== Task brief ==
Copy, word for word, each line of the data below from the first through the line containing "الأعمال والتجارة (357, 93)", and stop there.

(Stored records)
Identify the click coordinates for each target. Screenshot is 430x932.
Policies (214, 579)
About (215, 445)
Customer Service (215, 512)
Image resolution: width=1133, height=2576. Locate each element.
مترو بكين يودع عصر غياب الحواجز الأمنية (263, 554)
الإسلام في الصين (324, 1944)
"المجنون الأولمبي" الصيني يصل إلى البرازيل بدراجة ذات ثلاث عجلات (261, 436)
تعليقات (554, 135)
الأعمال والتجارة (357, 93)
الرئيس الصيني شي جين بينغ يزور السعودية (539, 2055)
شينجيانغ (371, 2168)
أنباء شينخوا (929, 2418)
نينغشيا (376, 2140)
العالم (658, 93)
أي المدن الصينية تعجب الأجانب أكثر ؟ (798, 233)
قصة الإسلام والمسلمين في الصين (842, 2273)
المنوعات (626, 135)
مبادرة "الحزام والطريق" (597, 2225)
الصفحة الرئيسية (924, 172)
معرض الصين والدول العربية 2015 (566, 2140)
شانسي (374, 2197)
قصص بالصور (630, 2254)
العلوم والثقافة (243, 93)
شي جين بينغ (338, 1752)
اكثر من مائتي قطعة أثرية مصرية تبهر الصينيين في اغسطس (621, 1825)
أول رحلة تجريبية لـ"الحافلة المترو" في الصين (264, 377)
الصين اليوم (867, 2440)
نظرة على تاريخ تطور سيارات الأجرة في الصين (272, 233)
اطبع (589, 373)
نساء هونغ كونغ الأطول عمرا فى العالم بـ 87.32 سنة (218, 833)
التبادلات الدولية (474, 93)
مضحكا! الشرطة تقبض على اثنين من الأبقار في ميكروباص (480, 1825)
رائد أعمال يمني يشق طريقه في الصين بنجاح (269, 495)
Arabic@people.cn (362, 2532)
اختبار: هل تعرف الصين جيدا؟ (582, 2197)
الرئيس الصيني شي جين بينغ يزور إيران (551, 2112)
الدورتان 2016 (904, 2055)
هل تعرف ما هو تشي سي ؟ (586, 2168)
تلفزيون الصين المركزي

== Solution to the problem ==
Identify the click coordinates for each target. Screenshot is 430x932.
Policies (214, 579)
About (215, 445)
Customer Service (215, 512)
Image resolution: width=1133, height=2576. Locate each element.
مترو بكين يودع عصر غياب الحواجز الأمنية (263, 554)
الإسلام في الصين (324, 1944)
"المجنون الأولمبي" الصيني يصل إلى البرازيل بدراجة ذات ثلاث عجلات (261, 436)
تعليقات (554, 135)
الأعمال والتجارة (357, 93)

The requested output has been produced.